US 12,033,412 B2
	Systems and methods for extracting information from a physical document
Rakesh Iyer, Santa Clara, CA (US); and Lisha Ruan, New York, NY (US)
Assigned to GOOGLE LLC, Mountain View, CA (US)
Appl. No. 17/291,647
Filed by Google LLC, Mountain View, CA (US)
PCT Filed Jan. 28, 2019, PCT No. PCT/US2019/015335 § 371(c)(1), (2) Date May 6, 2021, PCT Pub. No. WO2020/096635, PCT Pub. Date May 14, 2020.
Claims priority of provisional application 62/756,262, filed on Nov. 6, 2018.
Prior Publication US 2021/0406451 A1, Dec. 30, 2021
Int. Cl. G06V 30/40 (2022.01); G06F 40/169 (2020.01); G06V 30/10 (2022.01)
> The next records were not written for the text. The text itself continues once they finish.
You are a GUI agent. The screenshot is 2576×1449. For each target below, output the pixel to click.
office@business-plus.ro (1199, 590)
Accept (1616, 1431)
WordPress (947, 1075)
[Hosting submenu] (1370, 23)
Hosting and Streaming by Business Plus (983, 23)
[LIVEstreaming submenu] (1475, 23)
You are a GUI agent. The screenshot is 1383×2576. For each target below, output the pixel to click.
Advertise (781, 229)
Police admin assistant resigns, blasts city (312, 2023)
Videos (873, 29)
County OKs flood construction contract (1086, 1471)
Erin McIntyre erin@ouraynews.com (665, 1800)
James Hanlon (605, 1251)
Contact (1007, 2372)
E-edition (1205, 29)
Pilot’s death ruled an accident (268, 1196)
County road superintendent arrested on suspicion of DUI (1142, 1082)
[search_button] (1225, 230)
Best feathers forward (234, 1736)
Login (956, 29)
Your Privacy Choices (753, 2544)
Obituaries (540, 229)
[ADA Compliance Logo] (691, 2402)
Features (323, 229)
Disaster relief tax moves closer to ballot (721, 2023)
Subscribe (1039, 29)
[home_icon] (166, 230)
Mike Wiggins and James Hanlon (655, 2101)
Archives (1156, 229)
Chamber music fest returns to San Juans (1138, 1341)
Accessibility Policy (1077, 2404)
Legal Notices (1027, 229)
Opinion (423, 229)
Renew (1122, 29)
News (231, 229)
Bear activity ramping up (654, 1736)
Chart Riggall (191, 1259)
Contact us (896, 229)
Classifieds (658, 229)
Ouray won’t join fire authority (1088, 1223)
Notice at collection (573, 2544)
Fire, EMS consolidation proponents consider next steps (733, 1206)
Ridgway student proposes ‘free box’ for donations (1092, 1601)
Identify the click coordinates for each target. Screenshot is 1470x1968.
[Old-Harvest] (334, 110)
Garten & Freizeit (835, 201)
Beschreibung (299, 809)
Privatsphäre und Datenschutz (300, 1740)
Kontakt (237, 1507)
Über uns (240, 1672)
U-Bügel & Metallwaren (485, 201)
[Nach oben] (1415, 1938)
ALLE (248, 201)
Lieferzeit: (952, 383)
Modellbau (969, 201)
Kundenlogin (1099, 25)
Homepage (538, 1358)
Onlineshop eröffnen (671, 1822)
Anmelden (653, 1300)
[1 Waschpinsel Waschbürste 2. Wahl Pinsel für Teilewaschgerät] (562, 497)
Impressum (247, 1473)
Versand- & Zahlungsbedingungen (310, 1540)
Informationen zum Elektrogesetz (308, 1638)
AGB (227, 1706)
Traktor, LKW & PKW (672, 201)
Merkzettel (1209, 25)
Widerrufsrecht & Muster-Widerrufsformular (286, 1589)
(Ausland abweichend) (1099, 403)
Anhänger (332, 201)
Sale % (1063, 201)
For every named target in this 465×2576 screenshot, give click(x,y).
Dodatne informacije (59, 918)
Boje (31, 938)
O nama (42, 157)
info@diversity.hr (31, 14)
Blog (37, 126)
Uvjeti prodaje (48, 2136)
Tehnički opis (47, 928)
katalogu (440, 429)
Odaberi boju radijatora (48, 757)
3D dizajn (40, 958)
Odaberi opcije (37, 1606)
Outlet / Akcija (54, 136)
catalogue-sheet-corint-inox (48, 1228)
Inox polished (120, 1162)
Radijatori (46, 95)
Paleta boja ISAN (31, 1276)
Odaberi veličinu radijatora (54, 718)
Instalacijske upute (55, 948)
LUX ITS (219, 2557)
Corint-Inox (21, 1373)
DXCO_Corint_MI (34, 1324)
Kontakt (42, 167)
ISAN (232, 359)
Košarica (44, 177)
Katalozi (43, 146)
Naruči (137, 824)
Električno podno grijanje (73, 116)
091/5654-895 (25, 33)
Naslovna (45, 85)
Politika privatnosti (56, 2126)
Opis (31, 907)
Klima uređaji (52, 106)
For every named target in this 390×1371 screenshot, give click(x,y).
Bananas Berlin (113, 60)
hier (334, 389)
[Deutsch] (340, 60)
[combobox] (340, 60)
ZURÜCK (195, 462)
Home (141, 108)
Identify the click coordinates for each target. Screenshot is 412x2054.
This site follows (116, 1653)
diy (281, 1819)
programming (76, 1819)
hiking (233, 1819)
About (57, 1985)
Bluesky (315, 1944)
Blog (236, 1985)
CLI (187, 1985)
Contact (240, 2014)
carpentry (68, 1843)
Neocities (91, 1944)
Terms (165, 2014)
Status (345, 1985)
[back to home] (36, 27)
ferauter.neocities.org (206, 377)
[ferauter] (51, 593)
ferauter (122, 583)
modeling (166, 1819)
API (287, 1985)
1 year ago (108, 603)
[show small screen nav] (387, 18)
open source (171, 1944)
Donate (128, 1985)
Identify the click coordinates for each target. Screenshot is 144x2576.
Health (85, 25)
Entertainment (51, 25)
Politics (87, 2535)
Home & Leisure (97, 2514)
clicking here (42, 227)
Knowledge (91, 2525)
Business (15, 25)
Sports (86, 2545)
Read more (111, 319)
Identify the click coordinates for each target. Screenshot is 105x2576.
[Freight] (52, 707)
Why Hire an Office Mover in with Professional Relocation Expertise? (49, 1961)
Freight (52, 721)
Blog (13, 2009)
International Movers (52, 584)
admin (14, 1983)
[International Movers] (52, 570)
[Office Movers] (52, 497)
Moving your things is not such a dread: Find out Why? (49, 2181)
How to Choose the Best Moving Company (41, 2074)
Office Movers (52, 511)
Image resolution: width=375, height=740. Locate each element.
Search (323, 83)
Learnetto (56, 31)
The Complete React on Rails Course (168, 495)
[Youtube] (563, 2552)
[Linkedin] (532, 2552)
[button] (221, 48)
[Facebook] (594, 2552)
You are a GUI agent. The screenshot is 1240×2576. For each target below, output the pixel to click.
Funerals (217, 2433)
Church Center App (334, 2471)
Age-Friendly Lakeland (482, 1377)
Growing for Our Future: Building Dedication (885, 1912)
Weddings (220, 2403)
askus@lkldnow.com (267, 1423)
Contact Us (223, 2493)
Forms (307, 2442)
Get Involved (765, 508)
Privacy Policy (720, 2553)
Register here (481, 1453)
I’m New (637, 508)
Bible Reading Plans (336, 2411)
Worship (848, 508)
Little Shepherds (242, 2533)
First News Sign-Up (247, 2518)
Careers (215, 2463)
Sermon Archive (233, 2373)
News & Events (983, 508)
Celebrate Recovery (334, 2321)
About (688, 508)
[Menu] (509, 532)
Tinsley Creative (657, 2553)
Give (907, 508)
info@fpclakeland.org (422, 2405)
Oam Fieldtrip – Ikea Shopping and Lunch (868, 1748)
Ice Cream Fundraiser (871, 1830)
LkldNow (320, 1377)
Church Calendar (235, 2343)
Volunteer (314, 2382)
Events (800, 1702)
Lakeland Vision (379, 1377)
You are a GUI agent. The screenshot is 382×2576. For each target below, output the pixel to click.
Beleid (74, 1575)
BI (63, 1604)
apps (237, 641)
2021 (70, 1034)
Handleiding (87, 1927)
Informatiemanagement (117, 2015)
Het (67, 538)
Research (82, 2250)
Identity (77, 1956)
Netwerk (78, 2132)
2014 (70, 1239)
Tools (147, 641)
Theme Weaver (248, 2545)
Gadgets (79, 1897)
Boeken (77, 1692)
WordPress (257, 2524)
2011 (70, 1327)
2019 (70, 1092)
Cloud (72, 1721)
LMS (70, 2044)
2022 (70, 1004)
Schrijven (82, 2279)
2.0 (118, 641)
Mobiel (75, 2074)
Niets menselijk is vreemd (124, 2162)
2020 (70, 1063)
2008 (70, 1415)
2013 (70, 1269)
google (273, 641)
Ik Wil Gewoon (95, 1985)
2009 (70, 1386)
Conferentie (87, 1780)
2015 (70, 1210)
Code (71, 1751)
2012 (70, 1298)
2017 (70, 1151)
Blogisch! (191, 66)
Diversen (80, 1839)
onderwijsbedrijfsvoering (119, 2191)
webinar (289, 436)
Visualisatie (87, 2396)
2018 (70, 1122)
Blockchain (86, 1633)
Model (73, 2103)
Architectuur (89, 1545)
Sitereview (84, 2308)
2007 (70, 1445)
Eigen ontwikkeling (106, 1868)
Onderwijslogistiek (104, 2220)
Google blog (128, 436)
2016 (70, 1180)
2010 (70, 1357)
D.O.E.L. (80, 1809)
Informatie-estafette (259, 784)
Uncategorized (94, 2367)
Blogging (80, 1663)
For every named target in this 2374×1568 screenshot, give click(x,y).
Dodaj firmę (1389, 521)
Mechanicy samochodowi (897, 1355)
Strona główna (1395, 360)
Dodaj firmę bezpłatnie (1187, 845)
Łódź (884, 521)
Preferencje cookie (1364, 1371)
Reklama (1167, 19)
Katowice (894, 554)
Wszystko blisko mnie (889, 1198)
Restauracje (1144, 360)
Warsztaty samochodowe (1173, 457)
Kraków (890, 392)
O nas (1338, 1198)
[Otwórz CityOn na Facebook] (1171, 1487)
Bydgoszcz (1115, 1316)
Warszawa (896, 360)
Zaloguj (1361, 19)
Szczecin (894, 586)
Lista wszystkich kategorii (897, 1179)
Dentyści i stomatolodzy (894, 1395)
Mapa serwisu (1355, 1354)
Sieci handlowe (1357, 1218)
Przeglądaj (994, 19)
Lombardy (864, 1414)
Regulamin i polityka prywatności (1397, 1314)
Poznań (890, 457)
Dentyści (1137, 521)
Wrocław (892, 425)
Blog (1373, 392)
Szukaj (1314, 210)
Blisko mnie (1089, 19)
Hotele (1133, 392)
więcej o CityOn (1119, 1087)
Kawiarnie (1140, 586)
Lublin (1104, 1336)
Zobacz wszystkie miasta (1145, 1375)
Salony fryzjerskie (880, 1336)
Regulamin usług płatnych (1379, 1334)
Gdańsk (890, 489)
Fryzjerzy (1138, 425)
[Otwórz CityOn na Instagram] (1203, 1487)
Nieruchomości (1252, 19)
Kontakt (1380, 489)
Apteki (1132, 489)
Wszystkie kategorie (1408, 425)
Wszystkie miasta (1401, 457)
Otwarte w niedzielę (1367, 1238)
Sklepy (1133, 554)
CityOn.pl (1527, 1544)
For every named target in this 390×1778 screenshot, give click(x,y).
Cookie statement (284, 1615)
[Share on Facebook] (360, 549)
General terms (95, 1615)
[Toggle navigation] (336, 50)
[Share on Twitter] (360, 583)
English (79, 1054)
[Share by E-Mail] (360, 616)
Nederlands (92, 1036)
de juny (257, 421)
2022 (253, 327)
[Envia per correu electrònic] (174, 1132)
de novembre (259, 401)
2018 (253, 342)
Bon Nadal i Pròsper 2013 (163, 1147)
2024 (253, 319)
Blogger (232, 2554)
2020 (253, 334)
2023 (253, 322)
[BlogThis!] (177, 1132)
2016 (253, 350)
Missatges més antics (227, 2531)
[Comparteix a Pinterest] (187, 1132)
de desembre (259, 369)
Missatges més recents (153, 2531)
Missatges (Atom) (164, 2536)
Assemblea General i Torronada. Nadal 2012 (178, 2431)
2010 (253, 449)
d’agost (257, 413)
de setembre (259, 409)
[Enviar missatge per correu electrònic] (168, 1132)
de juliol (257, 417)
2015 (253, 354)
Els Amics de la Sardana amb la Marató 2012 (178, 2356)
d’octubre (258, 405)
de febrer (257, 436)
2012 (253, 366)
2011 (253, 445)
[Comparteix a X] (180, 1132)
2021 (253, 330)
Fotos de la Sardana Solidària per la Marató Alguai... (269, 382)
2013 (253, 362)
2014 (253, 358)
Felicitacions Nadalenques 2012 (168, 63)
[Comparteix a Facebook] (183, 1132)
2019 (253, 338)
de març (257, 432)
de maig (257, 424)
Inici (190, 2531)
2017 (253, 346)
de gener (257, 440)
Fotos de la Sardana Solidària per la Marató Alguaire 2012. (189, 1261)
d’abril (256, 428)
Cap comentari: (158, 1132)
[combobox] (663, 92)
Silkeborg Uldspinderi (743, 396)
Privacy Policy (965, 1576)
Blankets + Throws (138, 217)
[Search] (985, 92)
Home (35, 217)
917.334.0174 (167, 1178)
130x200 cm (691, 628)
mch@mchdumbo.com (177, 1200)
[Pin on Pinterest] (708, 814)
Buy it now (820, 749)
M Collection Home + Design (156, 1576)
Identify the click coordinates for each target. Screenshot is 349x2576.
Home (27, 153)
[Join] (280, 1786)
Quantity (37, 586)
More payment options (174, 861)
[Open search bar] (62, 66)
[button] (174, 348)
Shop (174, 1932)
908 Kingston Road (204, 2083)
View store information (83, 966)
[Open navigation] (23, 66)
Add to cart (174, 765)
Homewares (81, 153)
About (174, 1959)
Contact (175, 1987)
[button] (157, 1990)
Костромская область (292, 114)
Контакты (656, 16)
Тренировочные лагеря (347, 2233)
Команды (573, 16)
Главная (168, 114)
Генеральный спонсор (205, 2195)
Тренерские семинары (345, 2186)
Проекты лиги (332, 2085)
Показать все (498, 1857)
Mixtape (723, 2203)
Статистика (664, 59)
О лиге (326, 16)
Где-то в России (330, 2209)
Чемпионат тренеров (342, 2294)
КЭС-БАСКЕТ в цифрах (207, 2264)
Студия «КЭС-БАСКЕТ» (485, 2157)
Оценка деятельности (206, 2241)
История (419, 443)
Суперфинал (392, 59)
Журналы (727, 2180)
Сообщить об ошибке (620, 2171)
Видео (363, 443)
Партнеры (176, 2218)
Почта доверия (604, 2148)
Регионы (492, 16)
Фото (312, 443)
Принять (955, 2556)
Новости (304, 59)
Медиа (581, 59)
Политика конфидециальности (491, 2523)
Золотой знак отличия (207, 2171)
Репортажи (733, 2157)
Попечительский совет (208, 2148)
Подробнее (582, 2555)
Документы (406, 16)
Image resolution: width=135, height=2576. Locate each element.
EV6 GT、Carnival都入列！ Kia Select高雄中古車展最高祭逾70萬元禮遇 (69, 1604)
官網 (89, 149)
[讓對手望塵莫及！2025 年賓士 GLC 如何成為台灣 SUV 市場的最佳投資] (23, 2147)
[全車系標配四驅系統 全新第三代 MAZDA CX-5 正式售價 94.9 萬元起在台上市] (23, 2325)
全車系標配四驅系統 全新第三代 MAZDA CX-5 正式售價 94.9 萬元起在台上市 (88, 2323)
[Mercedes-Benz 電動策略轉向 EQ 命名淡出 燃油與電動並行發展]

CPC G06V 30/40 (2022.01) [G06F 40/169 (2020.01); G06V 30/10 (2022.01)]

19 Claims

1. A computer-implemented method for extracting information from documents, the method comprising:

obtaining, at a computing system comprising one or more processors, data representing one or more units of text extracted from an image of a document;

determining, by the computing system, one or more annotated values from the one or more units of text;

determining, by the computing system, a label for each annotated value of the one or more annotated values, wherein the label for each annotated value comprises a key that explains the annotated value, and wherein determining, by the computing system, the label for each annotated value comprises performing, by the computing system for each annotated value, a search for the label among the one or more units of text based at least in part on a location of the annotated value within the document;

wherein determining, by the computing system, the label for each annotated value comprises:

determining, by the computing system based on the search, a set of one or more candidate labels for each annotated value, wherein preference is given to candidate labels that satisfy relative location characteristics, wherein the relative location characteristics comprise:

inclusion in left-side region or a top-side region relative to the location associated with the annotated value in a coordinate space of the document when a language associated with the document is a Left-to-Right (LTR) language, or

inclusion in a right-side region or the top-side region relative to the location associated with the annotated value in the coordinate space of the document when the language associated with the document is a Right-to-Left (RTL) language; and

determining, by the computing system, a canonical label for each annotated value based at least in part on the set of one or more candidate labels associated with the annotated value; and

mapping, by the computing system, at least one annotated value from the one or more annotated values to an action that is presented to a user based at least in part on the label associated with the at least one annotated value.